Exercise brief → Using the TCAN4550 forum thread, state whether each statement agrees with it, answering yes or no and quoting the deciding words: 1. The poster confirmed that the TCAN4550 registers can be read and written over SPI. 2. The transmitted frame was acknowledged. 3. The nominal timing sets the bit rate prescaler to 4.

TCAN4550-Q1: CAN transmits not showing any data

Hi all,

I am working on implementing SPI-to-CAN-FD on a mmWave radar SoC (AWRL1432) using the TCAN4550-Q1 for automotive applications.

So far, we've implemented the functions in TCAN4x5x_SPI and verified that it can read/write to the TCAN4550 registers over SPI. 

However, when I try transmitting output over CAN-FD using the reference code provided in the TCAN4550_DEMO, no data is being sent; only the ID, ctrl, and CRC can be seen, followed by no acknowledgement.

Please see the waveform for a transmit below:

Testing on PCAN-Pro also shows similar: while transmits are registered, only ID is shown and data is shown to be 0.

Please see the TCAN4550_Initialization in the code below:

void TCAN4550_Initialize(void)
{
TCAN4x5x_Device_ClearSPIERR(); // Clear any SPI ERR flags that might be set as a result of our pin mux changing during MCU startup

TCAN4x5x_Device_EnableTestMode(TCAN4x5x_DEVICE_TEST_MODE_CONTROLLER);
int32_t debugVal = AHB_READ_32(REG_DEV_MODES_AND_PINS);

// Step one attempt to clear all interrupts
TCAN4x5x_Device_Interrupt_Enable dev_ie = {0}; // Initialize to 0 to all bits are set to 0.
TCAN4x5x_Device_ConfigureInterruptEnable(&dev_ie); // Disable all non-MCAN related interrupts for simplicity

TCAN4x5x_Device_Interrupts dev_ir = {0}; // Setup a new MCAN IR object for easy interrupt checking
TCAN4x5x_Device_ReadInterrupts(&dev_ir); // Request that the struct be updated with current DEVICE (not MCAN) interrupt values

if (dev_ir.PWRON) // If the Power On interrupt flag is set
TCAN4x5x_Device_ClearInterrupts(&dev_ir); // Clear it because if it's not cleared within ~4 minutes, it goes to sleep

// Configure the CAN bus speeds
TCAN4x5x_MCAN_Nominal_Timing_Simple TCANNomTiming = {0}; // 500k arbitration with a 40 MHz crystal ((40E6 / 2) / (32 + 8) = 500E3)
TCANNomTiming.NominalBitRatePrescaler = 2;
TCANNomTiming.NominalTqBeforeSamplePoint = 32;
TCANNomTiming.NominalTqAfterSamplePoint = 8;

TCAN4x5x_MCAN_Data_Timing_Simple TCANDataTiming = {0}; // 2 Mbps CAN FD with a 40 MHz crystal (40E6 / (15 + 5) = 2E6)

Rows →
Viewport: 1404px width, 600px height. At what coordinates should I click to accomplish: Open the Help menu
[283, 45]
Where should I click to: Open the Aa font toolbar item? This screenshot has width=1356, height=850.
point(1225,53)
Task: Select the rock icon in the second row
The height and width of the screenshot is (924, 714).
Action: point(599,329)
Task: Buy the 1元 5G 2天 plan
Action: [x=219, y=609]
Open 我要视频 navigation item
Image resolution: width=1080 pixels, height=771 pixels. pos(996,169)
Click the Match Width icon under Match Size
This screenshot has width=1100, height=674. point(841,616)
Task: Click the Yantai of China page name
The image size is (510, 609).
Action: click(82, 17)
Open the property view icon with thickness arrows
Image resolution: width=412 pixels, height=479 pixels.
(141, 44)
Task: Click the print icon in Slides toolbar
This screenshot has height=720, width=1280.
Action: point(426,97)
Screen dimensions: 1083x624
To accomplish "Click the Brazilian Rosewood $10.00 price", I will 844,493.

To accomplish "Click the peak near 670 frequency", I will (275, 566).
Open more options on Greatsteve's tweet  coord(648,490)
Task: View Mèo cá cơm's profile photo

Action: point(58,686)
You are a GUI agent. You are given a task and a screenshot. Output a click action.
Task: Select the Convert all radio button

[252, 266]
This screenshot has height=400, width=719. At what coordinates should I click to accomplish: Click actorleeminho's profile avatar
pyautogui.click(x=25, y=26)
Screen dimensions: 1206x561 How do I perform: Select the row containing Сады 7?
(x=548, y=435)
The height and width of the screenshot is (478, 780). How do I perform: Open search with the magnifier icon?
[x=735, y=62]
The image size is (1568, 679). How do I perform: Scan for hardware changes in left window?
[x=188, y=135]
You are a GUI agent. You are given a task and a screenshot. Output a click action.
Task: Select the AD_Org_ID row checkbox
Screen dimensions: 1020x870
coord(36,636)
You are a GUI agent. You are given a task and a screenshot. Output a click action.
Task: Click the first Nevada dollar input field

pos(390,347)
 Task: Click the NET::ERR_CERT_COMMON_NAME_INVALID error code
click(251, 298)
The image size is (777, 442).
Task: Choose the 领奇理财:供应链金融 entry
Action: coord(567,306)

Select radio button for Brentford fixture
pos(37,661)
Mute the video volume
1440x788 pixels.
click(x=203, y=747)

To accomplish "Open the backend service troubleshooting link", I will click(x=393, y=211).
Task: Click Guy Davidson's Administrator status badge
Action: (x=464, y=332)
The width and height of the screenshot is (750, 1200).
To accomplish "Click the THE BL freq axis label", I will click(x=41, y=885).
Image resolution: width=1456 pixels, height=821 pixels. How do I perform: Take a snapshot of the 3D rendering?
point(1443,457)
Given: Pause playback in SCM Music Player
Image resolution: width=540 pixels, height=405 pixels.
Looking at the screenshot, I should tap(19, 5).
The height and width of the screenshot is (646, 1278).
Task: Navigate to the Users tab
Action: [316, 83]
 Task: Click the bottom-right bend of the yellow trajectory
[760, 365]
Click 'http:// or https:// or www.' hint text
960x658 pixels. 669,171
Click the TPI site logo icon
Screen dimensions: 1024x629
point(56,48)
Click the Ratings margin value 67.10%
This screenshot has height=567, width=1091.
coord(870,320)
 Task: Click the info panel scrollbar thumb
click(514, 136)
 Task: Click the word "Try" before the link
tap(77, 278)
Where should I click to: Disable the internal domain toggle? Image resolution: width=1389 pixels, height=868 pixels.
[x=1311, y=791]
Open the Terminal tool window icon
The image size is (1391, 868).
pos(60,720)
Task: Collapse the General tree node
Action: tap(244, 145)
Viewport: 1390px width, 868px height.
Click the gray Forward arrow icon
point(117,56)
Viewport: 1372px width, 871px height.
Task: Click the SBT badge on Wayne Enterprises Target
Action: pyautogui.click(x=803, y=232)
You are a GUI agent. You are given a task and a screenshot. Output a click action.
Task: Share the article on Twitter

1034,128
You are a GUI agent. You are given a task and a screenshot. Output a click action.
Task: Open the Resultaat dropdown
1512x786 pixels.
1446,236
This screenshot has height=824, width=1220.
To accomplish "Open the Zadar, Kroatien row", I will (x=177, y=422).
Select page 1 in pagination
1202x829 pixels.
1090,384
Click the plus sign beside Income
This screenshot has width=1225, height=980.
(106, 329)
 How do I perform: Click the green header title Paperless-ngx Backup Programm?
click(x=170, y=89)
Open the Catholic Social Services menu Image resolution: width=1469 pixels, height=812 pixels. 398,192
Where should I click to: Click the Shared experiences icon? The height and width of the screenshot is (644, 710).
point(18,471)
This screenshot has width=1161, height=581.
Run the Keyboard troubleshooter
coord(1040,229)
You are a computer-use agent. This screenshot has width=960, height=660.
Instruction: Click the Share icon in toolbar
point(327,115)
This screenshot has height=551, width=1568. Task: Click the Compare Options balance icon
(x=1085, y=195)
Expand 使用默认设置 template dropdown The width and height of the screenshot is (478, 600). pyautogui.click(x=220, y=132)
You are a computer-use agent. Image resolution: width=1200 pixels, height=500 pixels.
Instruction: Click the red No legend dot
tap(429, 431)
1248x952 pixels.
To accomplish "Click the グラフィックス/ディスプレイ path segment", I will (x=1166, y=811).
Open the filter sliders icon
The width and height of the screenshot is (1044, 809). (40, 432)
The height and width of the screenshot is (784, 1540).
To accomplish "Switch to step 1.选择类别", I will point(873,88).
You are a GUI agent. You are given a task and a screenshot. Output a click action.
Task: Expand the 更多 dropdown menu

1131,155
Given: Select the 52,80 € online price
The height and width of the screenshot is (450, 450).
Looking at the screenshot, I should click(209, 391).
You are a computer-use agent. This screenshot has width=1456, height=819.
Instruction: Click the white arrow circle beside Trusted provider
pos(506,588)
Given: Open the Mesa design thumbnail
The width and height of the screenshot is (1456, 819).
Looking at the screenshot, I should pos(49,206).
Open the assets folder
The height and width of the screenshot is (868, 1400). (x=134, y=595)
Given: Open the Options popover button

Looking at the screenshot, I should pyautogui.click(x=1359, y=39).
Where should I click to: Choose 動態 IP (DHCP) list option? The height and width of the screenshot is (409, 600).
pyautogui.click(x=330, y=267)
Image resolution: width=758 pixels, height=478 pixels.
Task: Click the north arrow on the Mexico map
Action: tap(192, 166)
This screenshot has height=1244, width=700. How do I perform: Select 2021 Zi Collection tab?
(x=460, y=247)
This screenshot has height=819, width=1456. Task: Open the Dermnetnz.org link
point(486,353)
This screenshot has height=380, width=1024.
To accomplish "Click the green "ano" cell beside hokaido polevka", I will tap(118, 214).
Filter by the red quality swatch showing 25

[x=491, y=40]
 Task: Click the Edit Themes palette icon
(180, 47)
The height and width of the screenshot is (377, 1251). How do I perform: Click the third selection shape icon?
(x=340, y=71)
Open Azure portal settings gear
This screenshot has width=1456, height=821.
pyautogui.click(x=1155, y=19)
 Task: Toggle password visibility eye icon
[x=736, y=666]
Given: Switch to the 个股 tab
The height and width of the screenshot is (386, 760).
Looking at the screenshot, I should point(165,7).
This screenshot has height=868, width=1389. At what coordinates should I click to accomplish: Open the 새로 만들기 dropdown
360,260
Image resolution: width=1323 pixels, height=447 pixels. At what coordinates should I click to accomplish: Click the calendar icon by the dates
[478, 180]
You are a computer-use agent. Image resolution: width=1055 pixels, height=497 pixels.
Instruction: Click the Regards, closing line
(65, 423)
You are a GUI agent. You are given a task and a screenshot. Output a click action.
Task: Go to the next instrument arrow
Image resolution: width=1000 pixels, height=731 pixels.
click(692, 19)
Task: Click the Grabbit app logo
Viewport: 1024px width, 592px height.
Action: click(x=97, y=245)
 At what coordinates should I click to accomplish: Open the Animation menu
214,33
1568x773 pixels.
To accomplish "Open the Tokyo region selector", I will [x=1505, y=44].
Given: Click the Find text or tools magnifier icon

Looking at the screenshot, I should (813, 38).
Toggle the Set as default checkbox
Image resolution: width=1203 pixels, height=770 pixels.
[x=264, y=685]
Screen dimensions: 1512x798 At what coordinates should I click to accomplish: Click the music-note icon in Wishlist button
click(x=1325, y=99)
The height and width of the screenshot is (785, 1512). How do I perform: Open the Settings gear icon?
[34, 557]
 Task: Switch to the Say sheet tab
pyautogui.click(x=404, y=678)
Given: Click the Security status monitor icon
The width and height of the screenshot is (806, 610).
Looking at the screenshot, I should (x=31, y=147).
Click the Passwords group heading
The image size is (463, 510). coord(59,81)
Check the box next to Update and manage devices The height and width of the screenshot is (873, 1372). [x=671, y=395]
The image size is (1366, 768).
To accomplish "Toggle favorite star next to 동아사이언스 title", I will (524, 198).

Reply to the task →
1. Yes: "verified that it can read/write to the TCAN4550 registers over SPI"
2. No: "followed by no acknowledgement"
3. No: "TCANNomTiming.NominalBitRatePrescaler = 2;"